## What the task requires
Format the records below, from the start through the line containing "(847, 340).", as a Markdown table with the columns Row and Line. Number each line and leave out blank lines.

## The input
+++++

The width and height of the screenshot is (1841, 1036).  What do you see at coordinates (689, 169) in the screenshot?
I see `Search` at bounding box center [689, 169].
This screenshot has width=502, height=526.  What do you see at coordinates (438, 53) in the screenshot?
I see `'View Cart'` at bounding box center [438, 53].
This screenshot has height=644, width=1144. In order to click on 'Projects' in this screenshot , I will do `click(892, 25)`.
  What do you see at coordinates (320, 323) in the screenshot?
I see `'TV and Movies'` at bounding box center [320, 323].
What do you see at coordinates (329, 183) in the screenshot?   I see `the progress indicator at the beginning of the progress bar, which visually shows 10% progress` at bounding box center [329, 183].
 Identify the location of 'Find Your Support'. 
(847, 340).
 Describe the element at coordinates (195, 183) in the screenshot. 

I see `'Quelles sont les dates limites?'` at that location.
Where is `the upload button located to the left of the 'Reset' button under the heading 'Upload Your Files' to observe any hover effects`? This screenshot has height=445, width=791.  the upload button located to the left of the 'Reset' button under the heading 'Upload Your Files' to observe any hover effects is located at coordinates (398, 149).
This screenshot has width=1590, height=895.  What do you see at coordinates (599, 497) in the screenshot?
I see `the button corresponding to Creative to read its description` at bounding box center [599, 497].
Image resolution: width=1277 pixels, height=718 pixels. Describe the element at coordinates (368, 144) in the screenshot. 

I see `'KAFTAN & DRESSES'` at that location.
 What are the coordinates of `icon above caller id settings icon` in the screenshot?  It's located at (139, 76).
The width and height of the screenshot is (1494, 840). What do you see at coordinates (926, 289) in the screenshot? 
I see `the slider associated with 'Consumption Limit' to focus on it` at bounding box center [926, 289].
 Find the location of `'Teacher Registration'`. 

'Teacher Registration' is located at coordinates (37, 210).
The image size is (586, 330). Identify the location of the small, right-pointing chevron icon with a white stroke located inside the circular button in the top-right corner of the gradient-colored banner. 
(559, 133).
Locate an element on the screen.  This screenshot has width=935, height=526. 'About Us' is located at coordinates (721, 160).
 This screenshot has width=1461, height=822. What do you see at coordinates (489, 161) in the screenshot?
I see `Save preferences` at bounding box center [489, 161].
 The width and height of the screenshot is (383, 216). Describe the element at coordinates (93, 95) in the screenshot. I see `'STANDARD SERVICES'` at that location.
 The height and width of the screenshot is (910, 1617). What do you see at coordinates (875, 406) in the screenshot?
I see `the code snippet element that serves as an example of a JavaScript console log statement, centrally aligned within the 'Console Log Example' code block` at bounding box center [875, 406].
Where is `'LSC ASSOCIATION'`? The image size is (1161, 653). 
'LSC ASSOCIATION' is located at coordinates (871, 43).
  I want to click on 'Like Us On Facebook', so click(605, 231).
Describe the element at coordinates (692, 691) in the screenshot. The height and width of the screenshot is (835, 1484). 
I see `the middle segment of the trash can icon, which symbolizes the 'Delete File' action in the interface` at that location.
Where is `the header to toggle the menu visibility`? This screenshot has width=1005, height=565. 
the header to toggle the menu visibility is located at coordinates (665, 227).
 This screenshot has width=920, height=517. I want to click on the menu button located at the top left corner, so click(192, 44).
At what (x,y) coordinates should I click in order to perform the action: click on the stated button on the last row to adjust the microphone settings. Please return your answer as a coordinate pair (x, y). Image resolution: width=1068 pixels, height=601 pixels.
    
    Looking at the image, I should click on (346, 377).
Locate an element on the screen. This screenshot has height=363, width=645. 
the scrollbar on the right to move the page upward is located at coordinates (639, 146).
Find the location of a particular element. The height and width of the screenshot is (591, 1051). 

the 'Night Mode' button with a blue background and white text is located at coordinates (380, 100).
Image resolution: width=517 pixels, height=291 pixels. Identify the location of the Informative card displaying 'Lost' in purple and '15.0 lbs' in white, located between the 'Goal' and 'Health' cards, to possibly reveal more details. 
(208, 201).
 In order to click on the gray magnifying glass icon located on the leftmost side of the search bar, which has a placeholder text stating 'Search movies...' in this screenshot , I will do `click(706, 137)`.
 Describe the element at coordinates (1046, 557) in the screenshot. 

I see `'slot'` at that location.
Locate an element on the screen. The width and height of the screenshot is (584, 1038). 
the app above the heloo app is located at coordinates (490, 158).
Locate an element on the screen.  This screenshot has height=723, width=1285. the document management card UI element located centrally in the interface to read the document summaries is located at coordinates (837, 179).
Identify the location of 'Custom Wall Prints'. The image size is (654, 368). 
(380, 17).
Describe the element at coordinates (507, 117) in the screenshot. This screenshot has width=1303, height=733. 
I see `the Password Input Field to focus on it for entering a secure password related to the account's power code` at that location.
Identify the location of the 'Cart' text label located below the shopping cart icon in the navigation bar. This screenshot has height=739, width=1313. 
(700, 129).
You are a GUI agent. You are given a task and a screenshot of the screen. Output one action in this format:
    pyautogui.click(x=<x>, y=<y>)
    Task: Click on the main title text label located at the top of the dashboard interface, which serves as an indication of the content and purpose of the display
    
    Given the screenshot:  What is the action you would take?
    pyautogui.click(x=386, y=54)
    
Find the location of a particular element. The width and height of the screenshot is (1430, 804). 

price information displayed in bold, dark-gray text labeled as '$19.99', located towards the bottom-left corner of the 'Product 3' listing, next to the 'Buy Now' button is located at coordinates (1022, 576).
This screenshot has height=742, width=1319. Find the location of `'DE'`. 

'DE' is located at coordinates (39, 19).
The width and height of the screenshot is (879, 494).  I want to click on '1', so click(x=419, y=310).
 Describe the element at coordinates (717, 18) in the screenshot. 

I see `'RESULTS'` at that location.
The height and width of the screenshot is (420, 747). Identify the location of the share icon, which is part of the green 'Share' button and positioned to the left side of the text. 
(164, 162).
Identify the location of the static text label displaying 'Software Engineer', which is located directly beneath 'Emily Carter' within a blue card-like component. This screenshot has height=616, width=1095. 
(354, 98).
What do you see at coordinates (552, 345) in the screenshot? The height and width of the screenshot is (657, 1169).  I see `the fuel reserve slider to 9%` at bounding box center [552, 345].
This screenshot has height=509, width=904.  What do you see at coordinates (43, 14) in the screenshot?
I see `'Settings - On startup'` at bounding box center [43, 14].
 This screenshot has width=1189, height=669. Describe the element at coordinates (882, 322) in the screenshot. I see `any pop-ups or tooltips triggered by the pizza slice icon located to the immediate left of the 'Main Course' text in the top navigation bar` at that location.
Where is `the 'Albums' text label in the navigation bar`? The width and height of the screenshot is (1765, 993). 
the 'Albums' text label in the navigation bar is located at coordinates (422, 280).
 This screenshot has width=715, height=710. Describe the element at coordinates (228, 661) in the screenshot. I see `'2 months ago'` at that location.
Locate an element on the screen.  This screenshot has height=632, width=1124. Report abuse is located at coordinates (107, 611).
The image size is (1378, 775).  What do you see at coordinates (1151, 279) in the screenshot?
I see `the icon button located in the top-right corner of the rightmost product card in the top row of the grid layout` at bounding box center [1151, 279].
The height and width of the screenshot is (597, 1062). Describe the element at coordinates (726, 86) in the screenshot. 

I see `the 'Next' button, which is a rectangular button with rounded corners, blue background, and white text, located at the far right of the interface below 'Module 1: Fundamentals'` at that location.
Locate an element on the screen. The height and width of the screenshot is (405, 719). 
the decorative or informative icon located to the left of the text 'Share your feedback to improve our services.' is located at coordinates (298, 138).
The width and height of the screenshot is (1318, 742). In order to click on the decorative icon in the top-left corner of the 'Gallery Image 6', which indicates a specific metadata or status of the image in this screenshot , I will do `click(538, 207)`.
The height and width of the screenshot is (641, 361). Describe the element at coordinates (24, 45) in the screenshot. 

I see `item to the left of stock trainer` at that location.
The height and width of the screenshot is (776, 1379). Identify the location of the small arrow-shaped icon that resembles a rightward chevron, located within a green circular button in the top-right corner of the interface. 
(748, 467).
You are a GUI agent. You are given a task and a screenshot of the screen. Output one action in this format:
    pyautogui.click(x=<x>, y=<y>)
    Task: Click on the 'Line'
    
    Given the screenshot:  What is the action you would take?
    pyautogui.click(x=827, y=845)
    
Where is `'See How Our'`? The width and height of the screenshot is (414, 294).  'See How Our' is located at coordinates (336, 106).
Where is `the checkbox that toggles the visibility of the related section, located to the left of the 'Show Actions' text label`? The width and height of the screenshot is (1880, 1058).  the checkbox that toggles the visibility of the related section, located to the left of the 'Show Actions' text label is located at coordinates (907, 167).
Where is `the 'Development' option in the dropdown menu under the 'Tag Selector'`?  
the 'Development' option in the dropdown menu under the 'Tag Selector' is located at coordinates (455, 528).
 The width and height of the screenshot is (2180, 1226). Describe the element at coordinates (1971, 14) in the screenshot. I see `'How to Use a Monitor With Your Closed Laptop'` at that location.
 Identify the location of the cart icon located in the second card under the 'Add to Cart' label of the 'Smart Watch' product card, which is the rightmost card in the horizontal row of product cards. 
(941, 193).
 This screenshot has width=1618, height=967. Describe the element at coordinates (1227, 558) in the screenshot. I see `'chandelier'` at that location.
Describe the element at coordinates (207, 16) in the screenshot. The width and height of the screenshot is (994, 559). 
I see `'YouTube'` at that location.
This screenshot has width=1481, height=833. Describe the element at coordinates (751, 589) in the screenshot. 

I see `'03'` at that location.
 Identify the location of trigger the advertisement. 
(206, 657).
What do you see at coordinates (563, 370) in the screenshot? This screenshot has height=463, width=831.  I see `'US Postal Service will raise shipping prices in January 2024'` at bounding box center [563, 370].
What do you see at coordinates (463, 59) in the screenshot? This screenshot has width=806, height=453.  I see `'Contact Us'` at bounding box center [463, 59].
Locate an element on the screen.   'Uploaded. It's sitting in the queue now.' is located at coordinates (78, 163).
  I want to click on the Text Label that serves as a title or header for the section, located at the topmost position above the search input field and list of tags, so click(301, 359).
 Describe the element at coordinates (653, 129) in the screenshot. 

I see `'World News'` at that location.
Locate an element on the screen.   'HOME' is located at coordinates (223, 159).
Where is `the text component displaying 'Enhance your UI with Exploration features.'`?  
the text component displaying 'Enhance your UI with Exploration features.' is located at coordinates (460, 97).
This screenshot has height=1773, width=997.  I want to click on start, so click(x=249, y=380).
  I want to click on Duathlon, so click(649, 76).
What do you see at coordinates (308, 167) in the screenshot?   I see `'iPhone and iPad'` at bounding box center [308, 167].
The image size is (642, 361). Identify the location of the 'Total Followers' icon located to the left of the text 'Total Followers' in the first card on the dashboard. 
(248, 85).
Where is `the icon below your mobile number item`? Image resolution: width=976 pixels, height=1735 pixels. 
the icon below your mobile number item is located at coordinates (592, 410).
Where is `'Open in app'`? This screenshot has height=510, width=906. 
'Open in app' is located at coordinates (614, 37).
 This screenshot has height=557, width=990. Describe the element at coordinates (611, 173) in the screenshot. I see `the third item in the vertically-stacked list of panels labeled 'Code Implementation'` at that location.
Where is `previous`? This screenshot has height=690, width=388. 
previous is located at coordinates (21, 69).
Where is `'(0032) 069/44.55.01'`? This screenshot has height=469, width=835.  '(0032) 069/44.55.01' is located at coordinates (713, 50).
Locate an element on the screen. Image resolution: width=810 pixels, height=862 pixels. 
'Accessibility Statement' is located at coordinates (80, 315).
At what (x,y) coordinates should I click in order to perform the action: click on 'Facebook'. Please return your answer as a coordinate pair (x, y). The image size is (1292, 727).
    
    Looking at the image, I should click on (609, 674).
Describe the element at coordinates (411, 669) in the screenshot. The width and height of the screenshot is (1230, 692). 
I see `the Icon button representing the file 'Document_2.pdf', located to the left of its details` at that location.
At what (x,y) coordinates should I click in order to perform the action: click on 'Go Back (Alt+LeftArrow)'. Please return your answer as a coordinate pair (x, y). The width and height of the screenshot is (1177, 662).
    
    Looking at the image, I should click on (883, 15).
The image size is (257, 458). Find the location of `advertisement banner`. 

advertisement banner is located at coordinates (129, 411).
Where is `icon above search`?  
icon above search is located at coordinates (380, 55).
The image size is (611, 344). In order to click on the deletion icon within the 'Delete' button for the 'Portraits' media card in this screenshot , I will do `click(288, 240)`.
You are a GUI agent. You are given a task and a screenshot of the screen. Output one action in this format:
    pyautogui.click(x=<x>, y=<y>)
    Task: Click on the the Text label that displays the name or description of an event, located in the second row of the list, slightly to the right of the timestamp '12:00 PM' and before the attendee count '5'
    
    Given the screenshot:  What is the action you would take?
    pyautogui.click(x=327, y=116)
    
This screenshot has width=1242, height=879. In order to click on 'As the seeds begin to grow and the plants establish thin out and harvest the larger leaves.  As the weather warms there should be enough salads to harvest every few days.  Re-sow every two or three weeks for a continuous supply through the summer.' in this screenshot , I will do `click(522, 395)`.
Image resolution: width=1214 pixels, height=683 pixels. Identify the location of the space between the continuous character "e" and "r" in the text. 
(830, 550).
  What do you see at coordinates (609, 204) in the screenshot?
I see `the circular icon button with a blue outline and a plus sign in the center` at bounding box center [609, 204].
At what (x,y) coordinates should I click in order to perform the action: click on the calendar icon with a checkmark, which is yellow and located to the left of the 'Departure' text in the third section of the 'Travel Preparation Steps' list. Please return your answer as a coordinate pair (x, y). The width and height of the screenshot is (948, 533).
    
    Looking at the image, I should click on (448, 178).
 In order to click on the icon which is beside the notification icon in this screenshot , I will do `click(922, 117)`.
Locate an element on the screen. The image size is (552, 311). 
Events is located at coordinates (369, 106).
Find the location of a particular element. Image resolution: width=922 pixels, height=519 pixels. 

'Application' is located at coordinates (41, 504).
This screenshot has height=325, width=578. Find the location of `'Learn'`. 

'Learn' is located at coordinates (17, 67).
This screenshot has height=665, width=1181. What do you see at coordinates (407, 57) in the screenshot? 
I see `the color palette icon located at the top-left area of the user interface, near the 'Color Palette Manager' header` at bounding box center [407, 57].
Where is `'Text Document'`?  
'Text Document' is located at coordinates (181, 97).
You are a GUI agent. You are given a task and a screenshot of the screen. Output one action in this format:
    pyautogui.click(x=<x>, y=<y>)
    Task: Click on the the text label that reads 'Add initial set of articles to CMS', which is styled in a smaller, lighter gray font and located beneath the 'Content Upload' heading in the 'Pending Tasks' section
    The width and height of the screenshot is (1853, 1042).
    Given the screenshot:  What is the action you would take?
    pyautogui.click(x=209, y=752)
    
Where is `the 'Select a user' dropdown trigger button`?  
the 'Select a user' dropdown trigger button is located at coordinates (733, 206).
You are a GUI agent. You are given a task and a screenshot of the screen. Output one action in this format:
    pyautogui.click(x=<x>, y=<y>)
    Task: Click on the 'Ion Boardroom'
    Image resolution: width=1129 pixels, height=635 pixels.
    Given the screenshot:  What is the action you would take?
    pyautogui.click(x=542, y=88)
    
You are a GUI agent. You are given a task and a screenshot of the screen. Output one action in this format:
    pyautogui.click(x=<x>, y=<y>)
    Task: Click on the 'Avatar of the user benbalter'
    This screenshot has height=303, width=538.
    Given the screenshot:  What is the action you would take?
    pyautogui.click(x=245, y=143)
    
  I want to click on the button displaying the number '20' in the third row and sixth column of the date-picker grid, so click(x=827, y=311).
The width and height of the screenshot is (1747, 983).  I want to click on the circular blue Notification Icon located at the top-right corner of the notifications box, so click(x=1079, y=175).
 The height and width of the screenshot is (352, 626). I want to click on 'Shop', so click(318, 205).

+++++

## Result of this exercise
| Row | Line |
|---|---|
| 1 | The width and height of the screenshot is (1841, 1036).  What do you see at coordinates (689, 169) in the screenshot? |
| 2 | I see `Search` at bounding box center [689, 169]. |
| 3 | This screenshot has width=502, height=526.  What do you see at coordinates (438, 53) in the screenshot? |
| 4 | I see `'View Cart'` at bounding box center [438, 53]. |
| 5 | This screenshot has height=644, width=1144. In order to click on 'Projects' in this screenshot , I will do `click(892, 25)`. |
| 6 |   What do you see at coordinates (320, 323) in the screenshot? |
| 7 | I see `'TV and Movies'` at bounding box center [320, 323]. |
| 8 | What do you see at coordinates (329, 183) in the screenshot?   I see `the progress indicator at the beginning of the progress bar, which visually shows 10% progress` at bounding box center [329, 183]. |
| 9 |  Identify the location of 'Find Your Support'.  |
| 10 | (847, 340). |